福井刑務所が試行している再犯防止に向けた指導で、生活保護費の使い道を考える高齢受刑者=10月6日、福井市

 「あなたは出所してアパートで1人暮らし。生活保護を7万円受給しています。何に使いますか」

 懲役10年未満の初犯男性が服役する福井刑務所の一室。作業着姿の高齢受刑者らに社会福祉士が問いかけた。5月から独自に試行している「配慮を必要とする高齢者等指導」の一コマだ。食費や光熱費など必要最低限の出費だけで7万円掛かるという設定。半数が酒やたばこにも使うと回答して赤字になった。

 指導を受けるのは、高齢者の中でも歩行器を使っていたり、おむつを1人で替えられなかったりと、就労して自立した生活を送るのが特に難しい受刑者たち。
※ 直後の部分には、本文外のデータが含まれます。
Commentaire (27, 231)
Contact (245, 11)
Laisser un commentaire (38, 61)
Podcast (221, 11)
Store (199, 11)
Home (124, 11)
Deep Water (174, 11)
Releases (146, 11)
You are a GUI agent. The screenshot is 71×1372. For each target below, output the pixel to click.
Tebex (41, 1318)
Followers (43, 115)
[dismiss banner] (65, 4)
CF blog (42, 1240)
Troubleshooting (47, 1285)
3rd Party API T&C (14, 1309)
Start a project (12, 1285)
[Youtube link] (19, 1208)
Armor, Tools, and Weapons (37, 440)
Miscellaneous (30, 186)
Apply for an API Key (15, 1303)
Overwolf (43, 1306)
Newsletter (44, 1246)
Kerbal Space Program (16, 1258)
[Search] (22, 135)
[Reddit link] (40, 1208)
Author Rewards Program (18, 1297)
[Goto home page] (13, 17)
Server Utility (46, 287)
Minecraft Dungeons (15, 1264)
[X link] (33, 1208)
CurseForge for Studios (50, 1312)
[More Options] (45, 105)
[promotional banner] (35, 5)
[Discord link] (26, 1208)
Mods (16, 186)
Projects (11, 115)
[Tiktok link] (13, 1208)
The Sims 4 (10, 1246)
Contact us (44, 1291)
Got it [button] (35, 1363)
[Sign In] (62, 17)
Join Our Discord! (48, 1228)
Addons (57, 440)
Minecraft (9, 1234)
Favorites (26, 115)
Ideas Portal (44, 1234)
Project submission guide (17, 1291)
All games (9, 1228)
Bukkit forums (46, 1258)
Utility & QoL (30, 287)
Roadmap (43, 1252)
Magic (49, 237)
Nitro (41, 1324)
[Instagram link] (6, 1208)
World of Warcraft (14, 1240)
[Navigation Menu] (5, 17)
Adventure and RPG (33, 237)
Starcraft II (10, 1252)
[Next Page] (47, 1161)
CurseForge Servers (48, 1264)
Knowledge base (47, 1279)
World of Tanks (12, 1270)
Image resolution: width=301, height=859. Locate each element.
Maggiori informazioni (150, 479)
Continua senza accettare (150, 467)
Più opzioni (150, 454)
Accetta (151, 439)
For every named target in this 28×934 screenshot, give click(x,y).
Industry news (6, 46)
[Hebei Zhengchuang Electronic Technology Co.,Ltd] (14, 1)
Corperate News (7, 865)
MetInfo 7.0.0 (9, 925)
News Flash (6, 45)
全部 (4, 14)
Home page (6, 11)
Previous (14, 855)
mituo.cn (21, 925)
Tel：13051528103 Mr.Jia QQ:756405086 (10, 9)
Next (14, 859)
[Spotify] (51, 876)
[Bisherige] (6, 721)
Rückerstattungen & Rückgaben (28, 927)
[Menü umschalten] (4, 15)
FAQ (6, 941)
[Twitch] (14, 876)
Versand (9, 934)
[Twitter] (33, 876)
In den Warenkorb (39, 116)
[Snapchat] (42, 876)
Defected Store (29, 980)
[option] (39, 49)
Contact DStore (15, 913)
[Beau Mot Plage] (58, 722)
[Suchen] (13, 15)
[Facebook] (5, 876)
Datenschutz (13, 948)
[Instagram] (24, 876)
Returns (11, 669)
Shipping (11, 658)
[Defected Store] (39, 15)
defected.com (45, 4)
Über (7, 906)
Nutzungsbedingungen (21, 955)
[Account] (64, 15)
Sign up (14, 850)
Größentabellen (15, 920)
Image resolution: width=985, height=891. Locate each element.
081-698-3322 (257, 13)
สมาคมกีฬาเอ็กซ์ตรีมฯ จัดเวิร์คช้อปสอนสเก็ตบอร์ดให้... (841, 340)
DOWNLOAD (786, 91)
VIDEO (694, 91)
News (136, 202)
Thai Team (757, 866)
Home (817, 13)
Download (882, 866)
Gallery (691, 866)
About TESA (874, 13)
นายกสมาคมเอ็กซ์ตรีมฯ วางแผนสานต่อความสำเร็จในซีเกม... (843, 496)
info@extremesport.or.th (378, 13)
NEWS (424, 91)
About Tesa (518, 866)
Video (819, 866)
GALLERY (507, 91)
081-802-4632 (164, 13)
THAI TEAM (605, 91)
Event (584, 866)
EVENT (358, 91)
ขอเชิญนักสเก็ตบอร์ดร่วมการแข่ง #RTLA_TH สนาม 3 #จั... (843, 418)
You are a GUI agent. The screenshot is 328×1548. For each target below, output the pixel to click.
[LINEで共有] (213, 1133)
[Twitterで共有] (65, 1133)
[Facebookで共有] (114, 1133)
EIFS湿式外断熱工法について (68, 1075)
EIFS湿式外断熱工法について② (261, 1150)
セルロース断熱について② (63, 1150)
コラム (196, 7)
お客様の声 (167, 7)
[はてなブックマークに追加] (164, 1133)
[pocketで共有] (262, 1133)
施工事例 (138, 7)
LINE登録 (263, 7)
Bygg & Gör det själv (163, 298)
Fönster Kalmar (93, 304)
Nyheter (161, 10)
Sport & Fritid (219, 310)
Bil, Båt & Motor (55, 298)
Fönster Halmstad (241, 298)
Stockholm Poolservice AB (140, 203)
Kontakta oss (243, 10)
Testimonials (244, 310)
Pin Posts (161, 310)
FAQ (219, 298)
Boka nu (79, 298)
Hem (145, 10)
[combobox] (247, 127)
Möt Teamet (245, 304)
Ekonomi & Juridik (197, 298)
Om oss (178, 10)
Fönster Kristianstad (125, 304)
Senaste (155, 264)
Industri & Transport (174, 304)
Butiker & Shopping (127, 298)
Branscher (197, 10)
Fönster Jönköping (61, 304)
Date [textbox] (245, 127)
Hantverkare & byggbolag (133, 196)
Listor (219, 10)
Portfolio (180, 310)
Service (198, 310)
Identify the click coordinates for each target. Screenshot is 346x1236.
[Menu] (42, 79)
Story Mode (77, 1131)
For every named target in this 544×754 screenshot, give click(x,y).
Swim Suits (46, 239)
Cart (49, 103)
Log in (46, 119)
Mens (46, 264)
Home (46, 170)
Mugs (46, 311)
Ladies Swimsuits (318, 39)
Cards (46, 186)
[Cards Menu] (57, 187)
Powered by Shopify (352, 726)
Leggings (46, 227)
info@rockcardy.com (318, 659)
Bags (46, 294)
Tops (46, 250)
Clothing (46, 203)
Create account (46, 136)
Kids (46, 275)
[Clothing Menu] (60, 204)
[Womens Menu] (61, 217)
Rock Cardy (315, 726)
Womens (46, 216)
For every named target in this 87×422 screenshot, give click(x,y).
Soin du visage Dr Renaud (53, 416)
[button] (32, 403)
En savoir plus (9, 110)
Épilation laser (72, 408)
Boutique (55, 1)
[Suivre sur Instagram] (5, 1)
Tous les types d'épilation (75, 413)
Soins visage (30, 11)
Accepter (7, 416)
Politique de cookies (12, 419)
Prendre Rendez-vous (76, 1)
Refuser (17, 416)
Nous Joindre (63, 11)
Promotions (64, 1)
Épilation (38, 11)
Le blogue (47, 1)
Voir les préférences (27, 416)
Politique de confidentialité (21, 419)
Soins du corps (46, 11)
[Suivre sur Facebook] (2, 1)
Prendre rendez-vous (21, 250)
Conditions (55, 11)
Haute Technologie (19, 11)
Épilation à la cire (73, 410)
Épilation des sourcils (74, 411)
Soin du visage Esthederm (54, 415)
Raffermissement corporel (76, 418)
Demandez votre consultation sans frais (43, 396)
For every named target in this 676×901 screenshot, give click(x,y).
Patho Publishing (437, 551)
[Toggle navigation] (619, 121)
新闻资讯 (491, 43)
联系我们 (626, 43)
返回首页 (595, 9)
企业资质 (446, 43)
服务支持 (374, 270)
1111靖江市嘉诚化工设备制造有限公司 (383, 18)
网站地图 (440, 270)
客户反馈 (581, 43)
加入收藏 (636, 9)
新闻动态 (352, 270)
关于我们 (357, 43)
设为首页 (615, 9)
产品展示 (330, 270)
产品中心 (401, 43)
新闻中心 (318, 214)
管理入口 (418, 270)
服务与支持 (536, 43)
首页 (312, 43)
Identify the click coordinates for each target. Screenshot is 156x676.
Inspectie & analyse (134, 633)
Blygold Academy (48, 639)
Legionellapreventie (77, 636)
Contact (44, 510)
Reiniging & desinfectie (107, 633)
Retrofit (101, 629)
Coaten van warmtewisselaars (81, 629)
出所後の生活の厳しさを伝え、どう暮らしていくのか真剣に考えさせる狙いだ。

 希望すれば、生活保護の受給や福祉施設への入所といった手続きを服役中に進めていく。福井刑務所は、県内市町の福祉担当者や福祉施設職員を対象に見学会を計画しており、谷口晃康所長は「受刑者はいずれ地域に戻っていく。円滑に福祉の支援につなげるには地域の理解が欠かせない」と話す。